Aujourd’hui, il est de plus en plus fréquent de voir des jeunes hommes aller vivre chez leur belle famille parce qu’ils n’ont pas de logement. Ainsi, on leur aménage une chambre dans l’appartement des parents de la fille afin qu’ils puissent passer leur « semaine de noces ». Les conséquences de ce phénomène sont nombreuses. Se réveiller le matin de ses noces et croiser les regards des parents de la fille est une chose insupportable pour certains Soninké. Au nom de la préservation de la dignité, le soninké doit refuser cette façon de faire. Cela ôte le respect et la honte à l’individu.

 

Nos auditeurs conseillent les jeunes hommes à patienter le temps qu’il faut avant de prendre leur « future femme ». Il faut se préparer sur plusieurs plans. Au minimum, ils exigent d’avoir un logement avant de procéder à la célébration traditionnelle du mariage. De plus, les jeunes doivent savoir les soubassements d’un mariage. Dès qu’on prend sa femme, on devient son tuteur légal. Cela sous entend qu’on doit la nourrir, la vêtir, la choyer.
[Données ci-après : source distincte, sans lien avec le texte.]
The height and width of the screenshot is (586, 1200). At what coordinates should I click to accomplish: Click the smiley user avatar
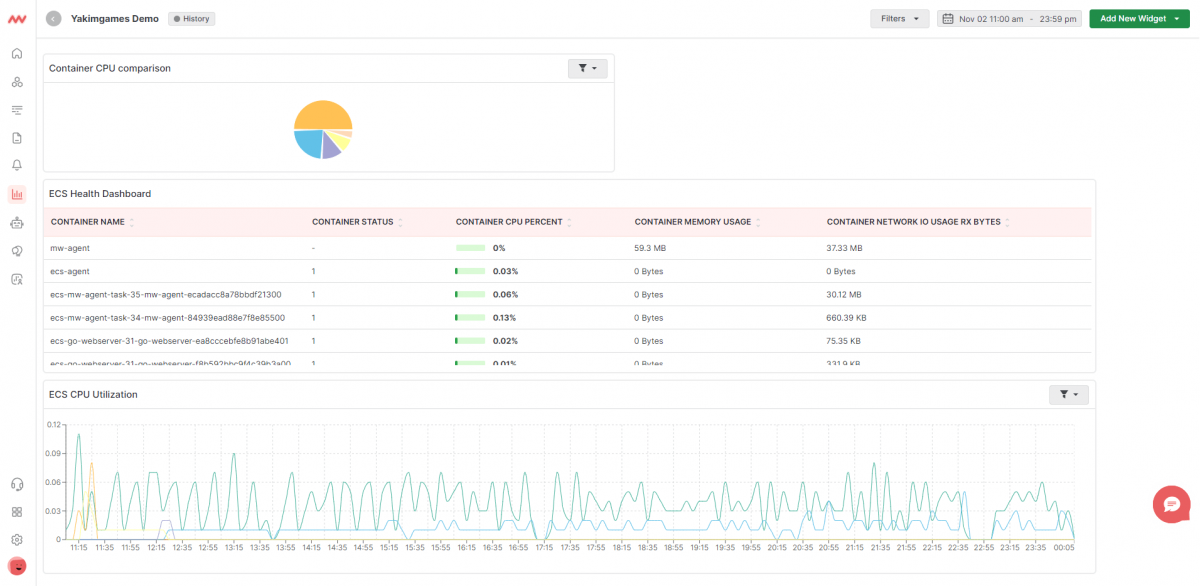17,567
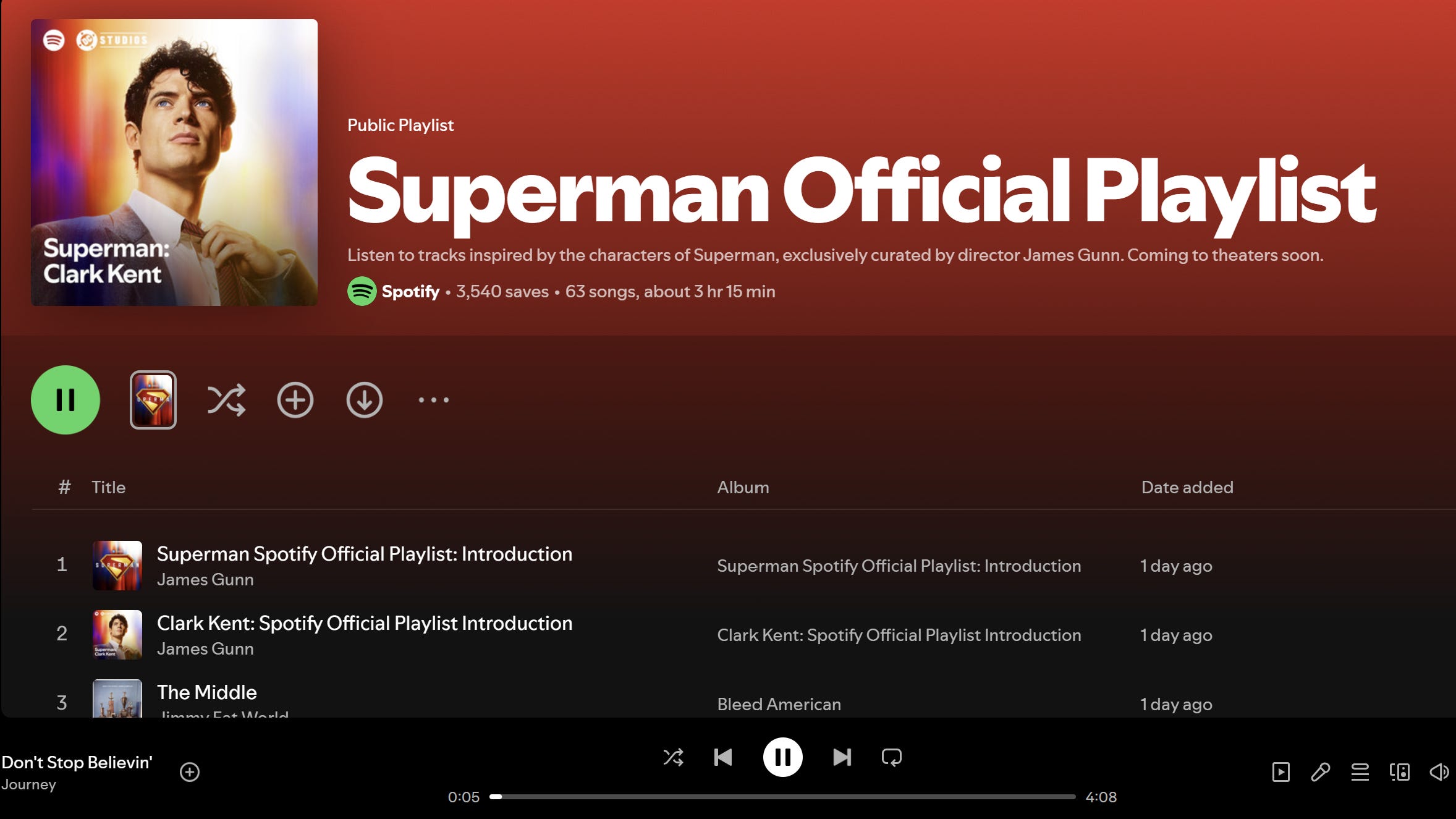Click the Superman preview thumbnail button
The width and height of the screenshot is (1456, 819).
pyautogui.click(x=153, y=400)
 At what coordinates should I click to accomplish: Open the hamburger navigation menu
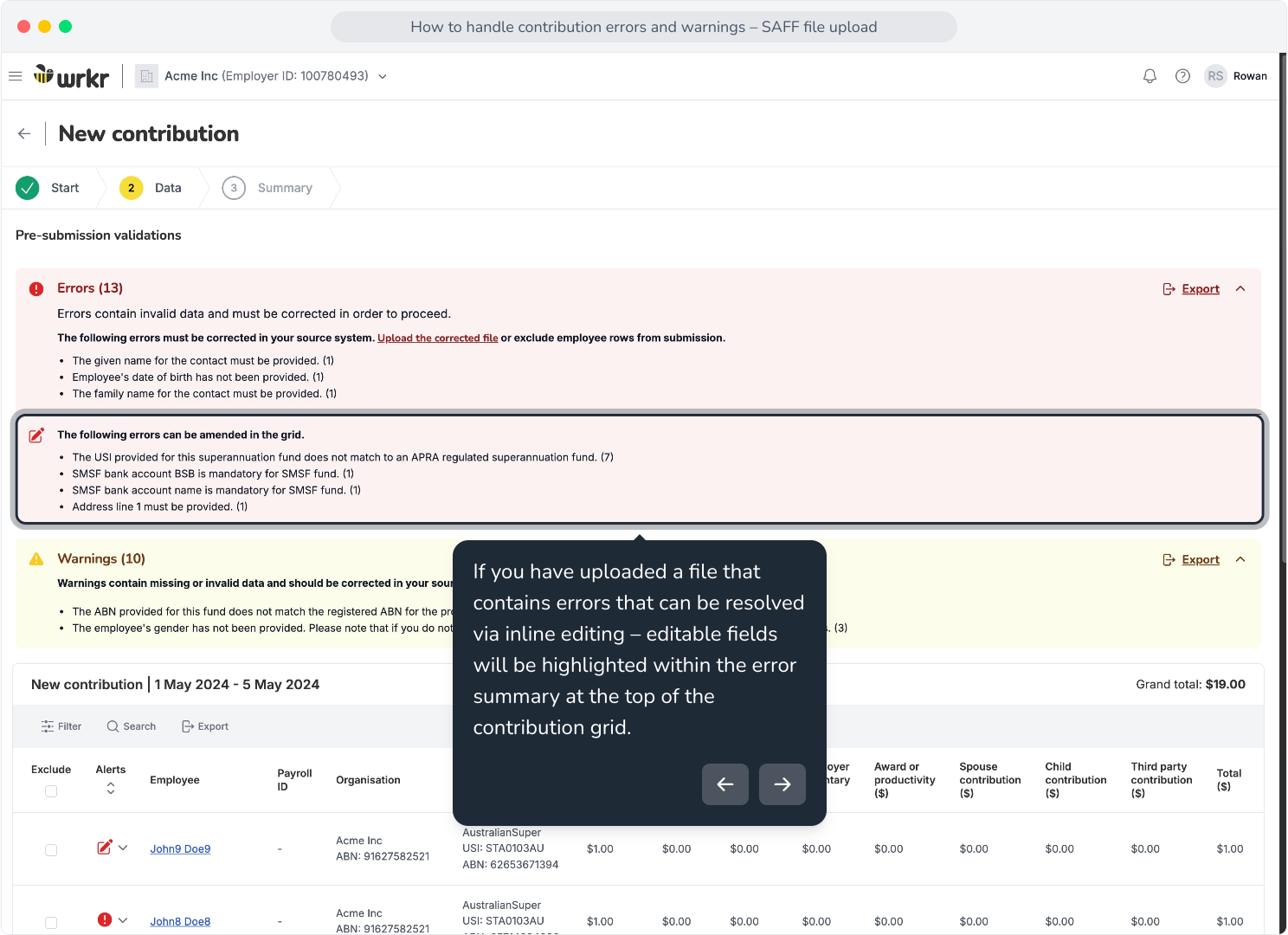tap(15, 76)
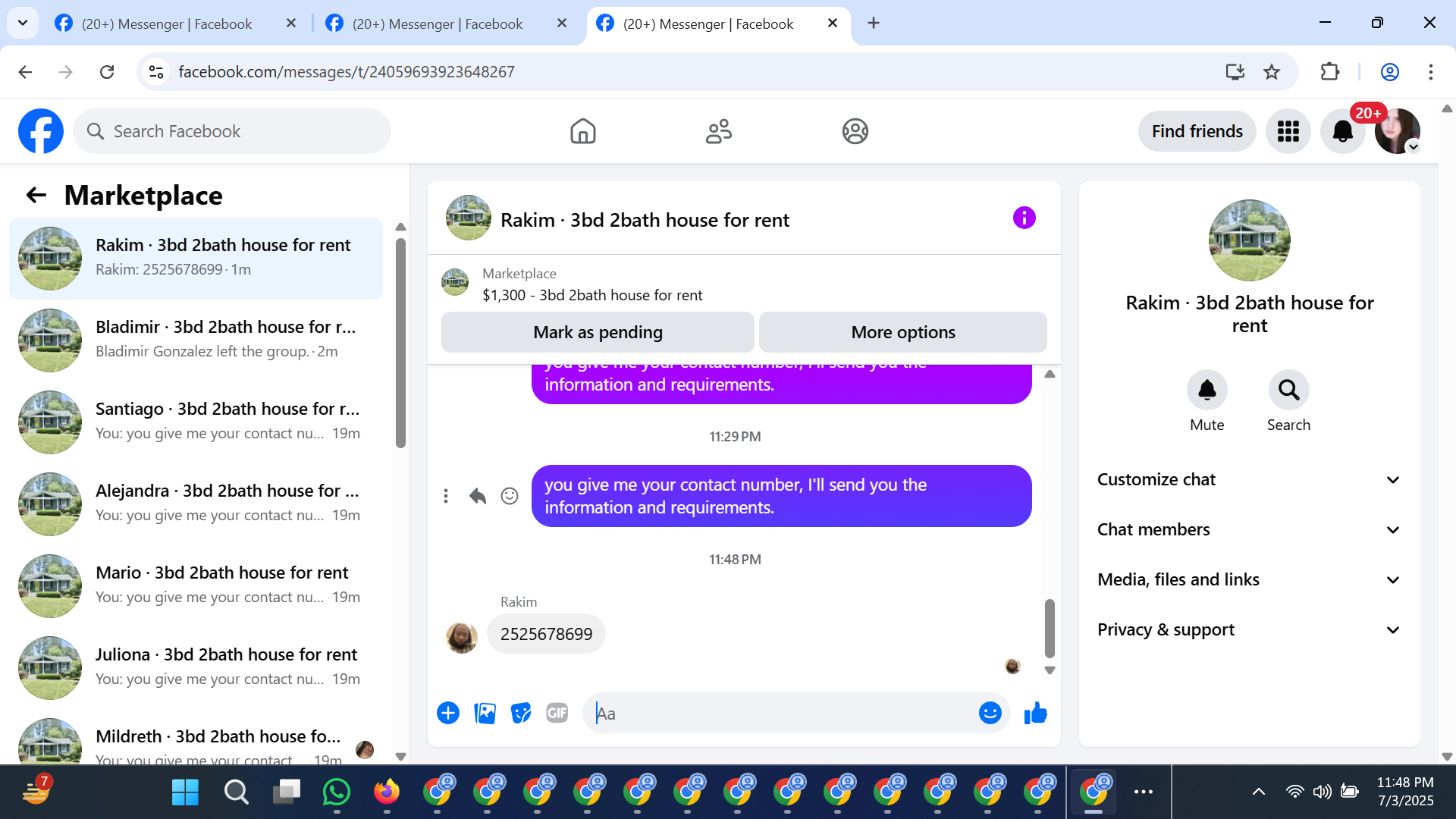Attach a photo with the image icon
Viewport: 1456px width, 819px height.
click(x=485, y=713)
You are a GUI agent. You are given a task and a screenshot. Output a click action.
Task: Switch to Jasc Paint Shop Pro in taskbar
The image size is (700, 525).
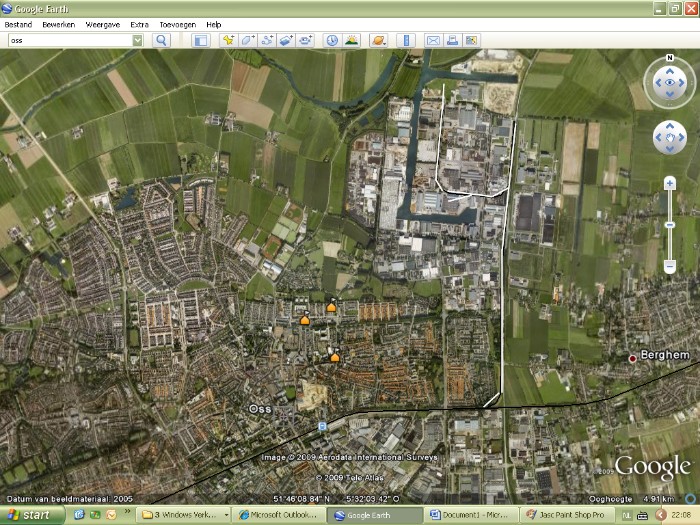(x=562, y=515)
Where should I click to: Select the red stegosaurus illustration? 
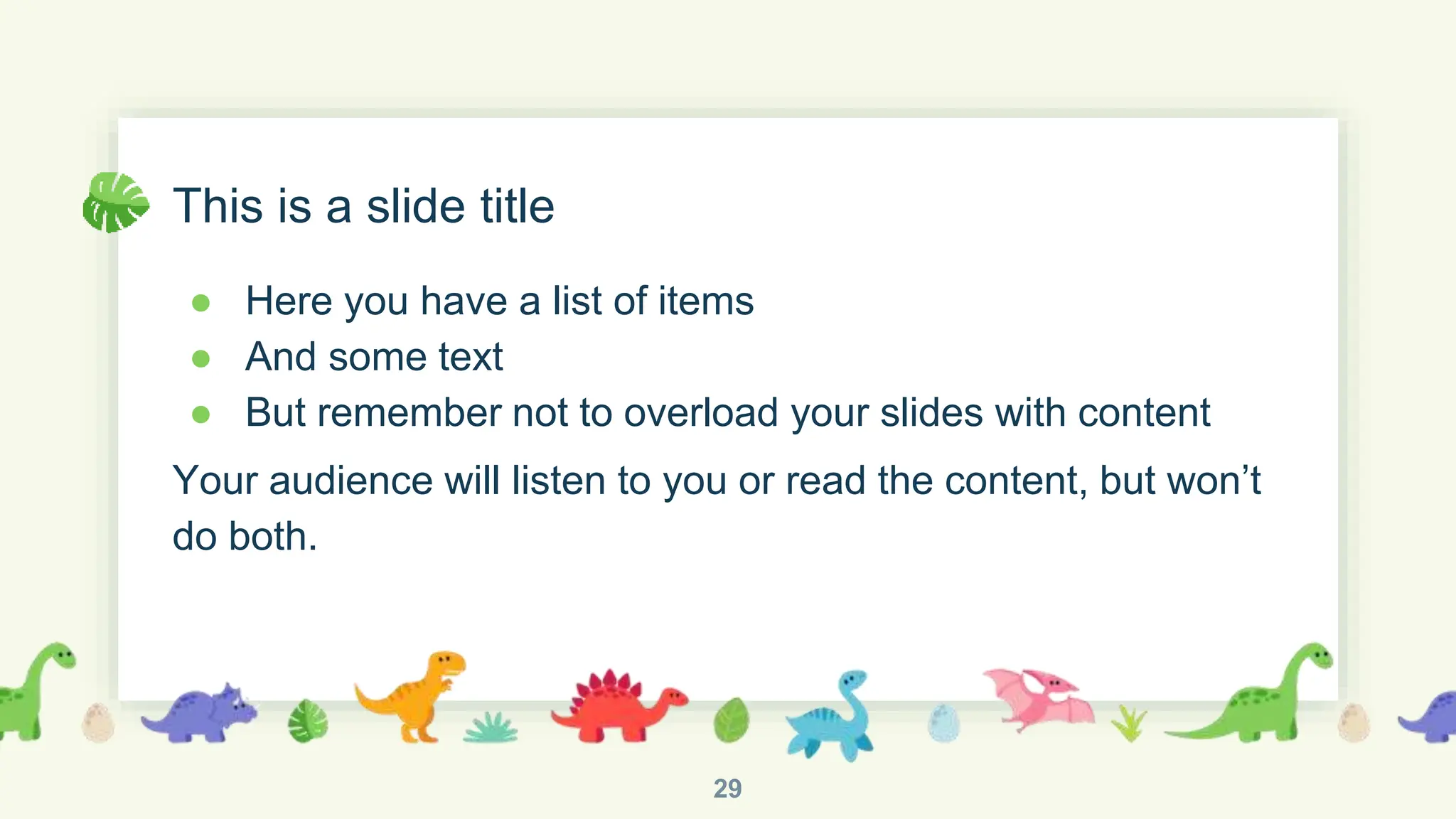click(x=617, y=708)
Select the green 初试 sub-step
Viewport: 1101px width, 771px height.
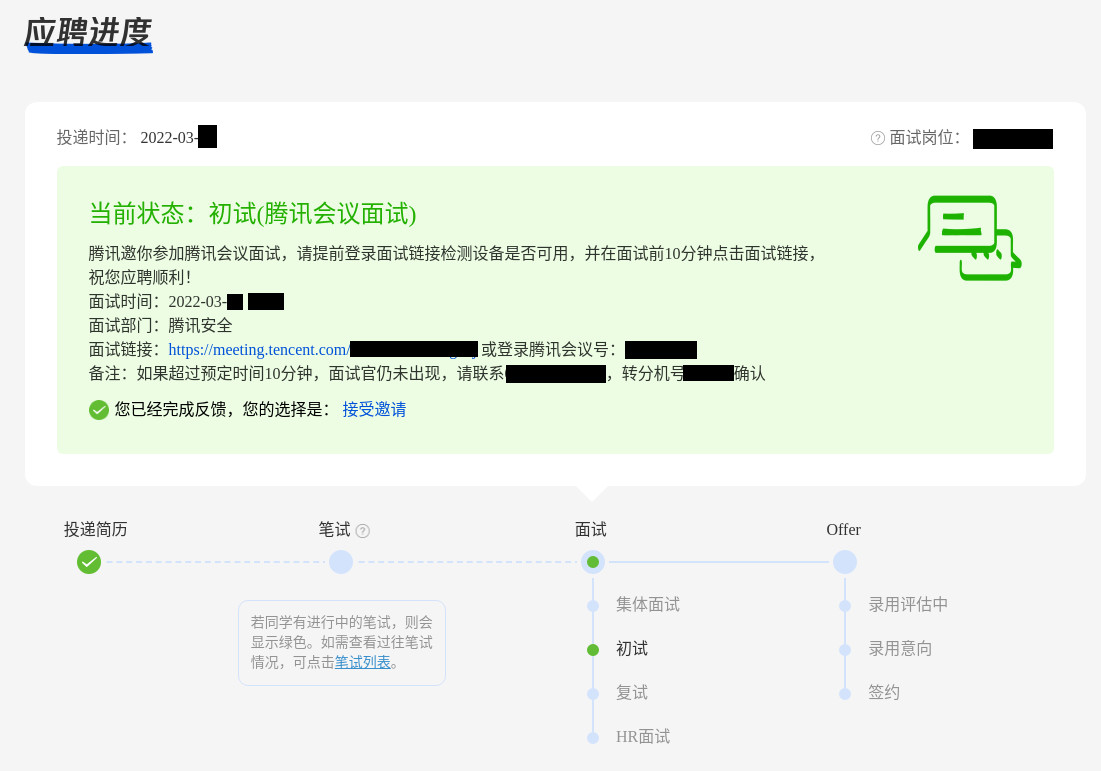(x=631, y=649)
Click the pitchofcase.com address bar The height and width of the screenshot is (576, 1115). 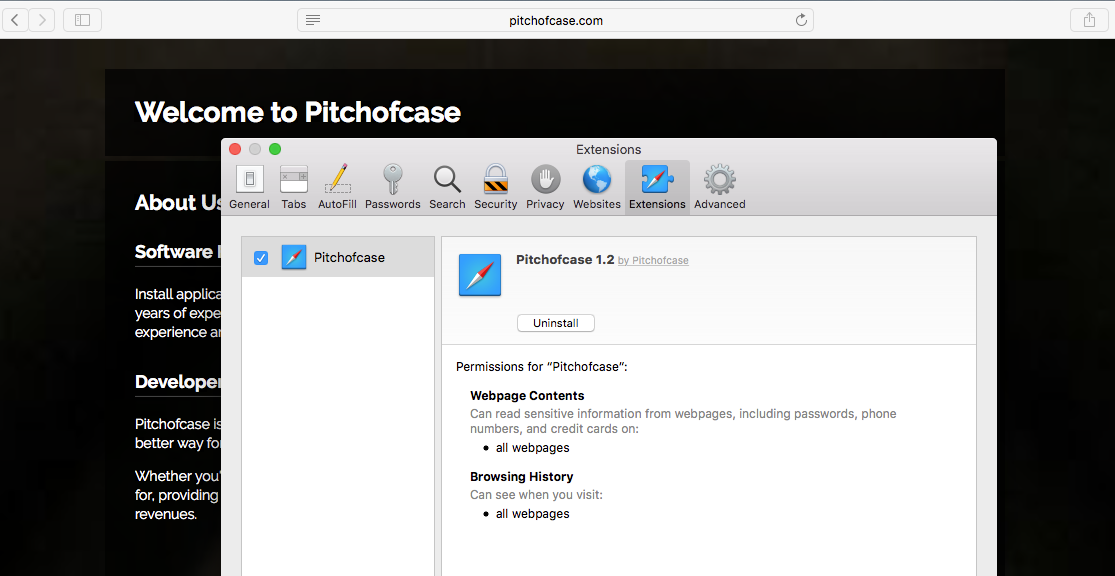point(556,20)
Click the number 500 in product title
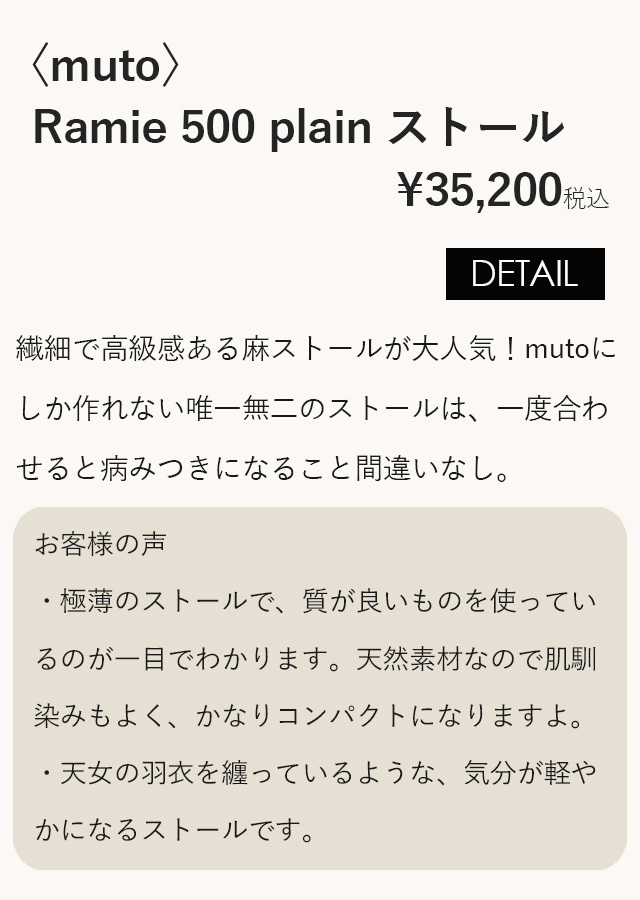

On remplace en quelque sorte ses parents Elle ne doit souffrir d’aucun manquement. Ainsi, il est plus judicieux d’avoir une situation stable aussi bien « matériellement » que « psychologiquement » pour prendre sa future femme.

 

De plus, la célébration du mariage s’accompagne de frais importants qu’il faudra bien jauger avant de s’y lancer. Donc, on doit refuser les mondanités d’un commun accord avec sa femme afin de mobiliser les ressources dans les besoins de la future vie commune. « Le meilleur des mariages est celui qui se fait sans tambours ni trompettes » disent certains. Il s’agit dans ce cas de « laver » rituellement la future mariée et de l’accompagner en toute simplicité dans la demeure de son mari. Les salles à prix d’or décorées dans une tradition aux antipodes du Soninkaxu, les locations de belles rutilantes, les chanteurs payés à coup de milliers d’euros, les strass et les paillettes sont loin d’être des baromètres pour un « bon mariage soninké ».